Walt Whitman: “Fulfilling Our Foray”

Photographers Unknown, (Fulfilling Our Foray)

“WE two boys together clinging,

One the other never leaving,

Up and down the roads going, North and South excursions making,

Power enjoying, elbows stretching, fingers clutching,

Arm’d and fearless, eating, drinking, sleeping, loving.

No law less than ourselves owning, sailing, soldiering, thieving,

threatening,

Misers, menials, priests alarming, air breathing, water drinking, on

the turf or the sea-beach dancing,

Cities wrenching, ease scorning, statutes mocking, feebleness

chasing,

Fulfilling our foray.” 

—Walt Whitman, Leaves of Grass, 1900

Neil Gaiman: “. . .And They Watched Him”

Photographer Unknown, (Black Straps and Birds Flying)

“It would have been hard for Fat Charlie to say exactly when the accumulation of birds on the wire mesh moved from interesting to terrifying. It was somewhere in the first hundred or so, anyway. And it was in the way they didn’t coo, or caw, or trill, or song. They simply landed on the wire, and they watched him.”

–Neil Gaiman, Anansi Boys

Ernest Hemingway: “Good as Spring Itself”

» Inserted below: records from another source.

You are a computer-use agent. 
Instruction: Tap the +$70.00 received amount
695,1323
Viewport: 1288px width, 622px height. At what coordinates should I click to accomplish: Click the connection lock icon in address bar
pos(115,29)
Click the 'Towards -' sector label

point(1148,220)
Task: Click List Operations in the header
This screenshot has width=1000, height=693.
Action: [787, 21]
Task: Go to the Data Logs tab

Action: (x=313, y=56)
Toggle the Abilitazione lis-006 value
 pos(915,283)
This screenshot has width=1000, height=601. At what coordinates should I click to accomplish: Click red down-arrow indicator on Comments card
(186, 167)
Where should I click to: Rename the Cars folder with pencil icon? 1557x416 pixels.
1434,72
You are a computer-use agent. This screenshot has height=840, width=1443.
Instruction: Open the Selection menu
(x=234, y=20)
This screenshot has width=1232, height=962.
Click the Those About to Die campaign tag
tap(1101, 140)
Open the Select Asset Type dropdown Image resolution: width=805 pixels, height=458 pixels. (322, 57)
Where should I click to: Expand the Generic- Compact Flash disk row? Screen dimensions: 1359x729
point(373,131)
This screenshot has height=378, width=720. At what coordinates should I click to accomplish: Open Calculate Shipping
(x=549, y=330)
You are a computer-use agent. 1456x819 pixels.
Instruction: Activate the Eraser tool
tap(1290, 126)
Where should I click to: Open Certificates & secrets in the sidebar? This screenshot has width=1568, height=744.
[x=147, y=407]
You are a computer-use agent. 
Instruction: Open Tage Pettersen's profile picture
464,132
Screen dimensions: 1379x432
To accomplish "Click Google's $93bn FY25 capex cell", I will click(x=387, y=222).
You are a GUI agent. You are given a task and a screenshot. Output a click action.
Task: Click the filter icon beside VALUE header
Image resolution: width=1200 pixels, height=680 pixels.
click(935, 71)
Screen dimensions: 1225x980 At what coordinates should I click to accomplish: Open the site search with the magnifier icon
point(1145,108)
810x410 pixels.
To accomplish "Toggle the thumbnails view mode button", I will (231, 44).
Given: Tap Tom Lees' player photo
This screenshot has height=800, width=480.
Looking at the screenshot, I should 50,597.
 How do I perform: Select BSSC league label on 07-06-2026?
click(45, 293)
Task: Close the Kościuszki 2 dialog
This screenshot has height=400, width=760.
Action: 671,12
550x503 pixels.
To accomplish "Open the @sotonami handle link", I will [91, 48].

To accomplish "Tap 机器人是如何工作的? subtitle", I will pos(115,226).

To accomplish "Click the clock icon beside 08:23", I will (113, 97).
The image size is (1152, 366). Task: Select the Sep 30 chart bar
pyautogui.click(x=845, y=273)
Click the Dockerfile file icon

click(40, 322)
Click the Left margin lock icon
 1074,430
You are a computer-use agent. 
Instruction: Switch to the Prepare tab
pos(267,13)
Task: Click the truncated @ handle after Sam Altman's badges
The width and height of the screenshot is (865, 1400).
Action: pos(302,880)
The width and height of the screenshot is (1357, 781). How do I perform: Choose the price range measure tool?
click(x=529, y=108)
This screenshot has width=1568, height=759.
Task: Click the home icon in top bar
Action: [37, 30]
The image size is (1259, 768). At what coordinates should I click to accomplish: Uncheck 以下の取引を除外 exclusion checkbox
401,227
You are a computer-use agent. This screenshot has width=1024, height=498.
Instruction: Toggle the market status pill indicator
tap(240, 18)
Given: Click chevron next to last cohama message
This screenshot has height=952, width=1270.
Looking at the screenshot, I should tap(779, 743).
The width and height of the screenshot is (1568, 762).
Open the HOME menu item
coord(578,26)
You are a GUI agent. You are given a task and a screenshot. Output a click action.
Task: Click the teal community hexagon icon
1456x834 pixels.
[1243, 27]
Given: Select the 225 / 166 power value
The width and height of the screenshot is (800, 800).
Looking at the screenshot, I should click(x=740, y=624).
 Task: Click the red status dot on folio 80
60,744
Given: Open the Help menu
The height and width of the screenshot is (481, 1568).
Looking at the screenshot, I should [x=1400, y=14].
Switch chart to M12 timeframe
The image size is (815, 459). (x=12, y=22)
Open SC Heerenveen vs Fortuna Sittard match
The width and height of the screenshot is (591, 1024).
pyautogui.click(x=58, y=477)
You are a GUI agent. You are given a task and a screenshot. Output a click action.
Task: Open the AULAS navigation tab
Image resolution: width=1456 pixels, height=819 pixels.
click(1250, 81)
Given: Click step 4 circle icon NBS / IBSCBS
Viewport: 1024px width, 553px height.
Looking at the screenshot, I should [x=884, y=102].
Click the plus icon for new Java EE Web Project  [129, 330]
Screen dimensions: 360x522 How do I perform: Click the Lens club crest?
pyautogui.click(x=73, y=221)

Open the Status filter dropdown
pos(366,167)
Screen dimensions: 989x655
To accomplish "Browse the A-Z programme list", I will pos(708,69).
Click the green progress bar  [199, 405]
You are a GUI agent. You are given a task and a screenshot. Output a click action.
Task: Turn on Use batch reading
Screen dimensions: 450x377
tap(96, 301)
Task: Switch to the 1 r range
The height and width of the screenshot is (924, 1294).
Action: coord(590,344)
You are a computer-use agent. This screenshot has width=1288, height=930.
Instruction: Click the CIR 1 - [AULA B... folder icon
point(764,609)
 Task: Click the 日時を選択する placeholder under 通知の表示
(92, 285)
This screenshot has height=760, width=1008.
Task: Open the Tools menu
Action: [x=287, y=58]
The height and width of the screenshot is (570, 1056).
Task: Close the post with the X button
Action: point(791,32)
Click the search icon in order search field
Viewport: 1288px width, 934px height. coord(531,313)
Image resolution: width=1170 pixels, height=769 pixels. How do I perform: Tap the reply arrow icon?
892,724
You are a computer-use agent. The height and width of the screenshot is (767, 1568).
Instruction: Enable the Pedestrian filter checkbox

Photographer Unknown, Good as Spring Itself

“When spring came, even the false spring, there were no problems except where to be happiest. The only thing that could spoil a day was people and if you could keep from making engagements, each day had no limits. People were always the limiters of happiness except for the very few that were as good as spring itself.”